Each hospital has received the American Heart Association/American Stroke Association’s Get With The Guidelines® Stroke Gold Plus Quality Achievement Award. The award recognizes UC Health’s commitment to and success in implementing a higher standard of stroke care by ensuring that every stroke patient receives treatment according to nationally accepted recommendations and standards.
UC Medical Center is home to Greater Cincinnati’s only adult Comprehensive Stroke Center, and West Chester Hospital is a Primary Stroke Center. This is the sixth year UC Medical Center has received the AHA/ASA designation and the second year for West Chester Hospital.
“During a stroke, we know better than most how seconds and minutes matter. We are proud to provide the highest level of stroke care and clinical research to help more patients recover and return to living their lives,” said Dawn Kleindorfer, MD, co-director of the Comprehensive Stroke Center at the UC Gardner Neuroscience Institute and a professor of neurology and associate dean at the UC College of Medicine. “This recognition is a testament to the outstanding clinical care and research that our team provides each day.”

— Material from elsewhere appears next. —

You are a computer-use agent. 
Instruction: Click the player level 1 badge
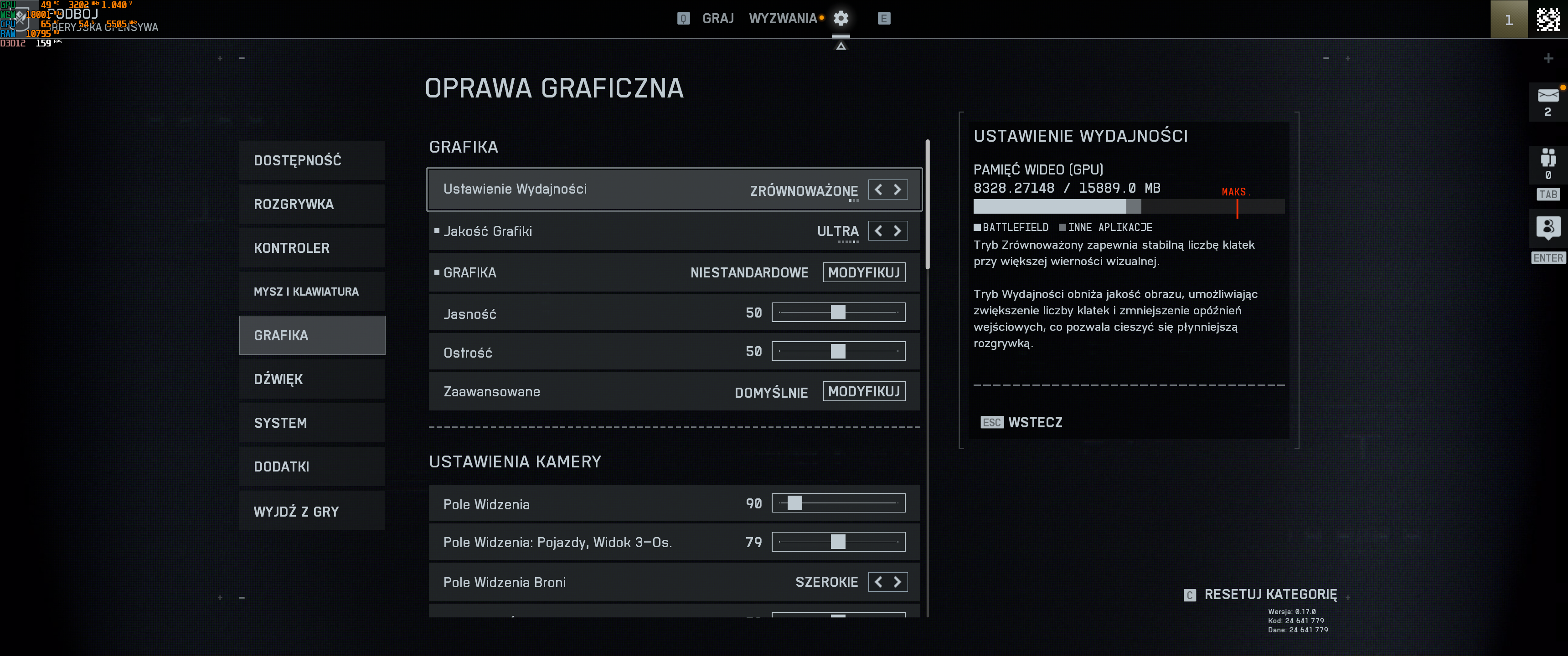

Additionally, UC Medical Center also received Target: Stroke Honor Roll Elite Plus recognition and West Chester Hospital received Target: Stroke Honor Roll recognition for implementing quality measures to reduce the time between the patient’s arrival at the hospital and treatment with the clot-buster tissue plasminogen activator, or tPA. The drug is the only treatment approved by the U.S. Food and Drug Administration for ischemic stroke, and it was developed in part by researchers at the UC College of Medicine.
UC Medical Center and West Chester Hospital earned the recognition by meeting specific quality achievement measures for the diagnosis and treatment of stroke patients at a set level for a designated period. These measures include evaluation of the proper use of medications and other stroke treatments aligned with the most up-to-date, evidence-based guidelines with the goal of speeding recovery and reducing death and disability for stroke patients.
Stroke is the No. 5 cause of death and a leading cause of adult disability in the U.S., according to the AHA/ASA. On average, someone in the U.S. suffers a stroke every 40 seconds, and nearly 795,000 people suffer a new or recurrent stroke each year.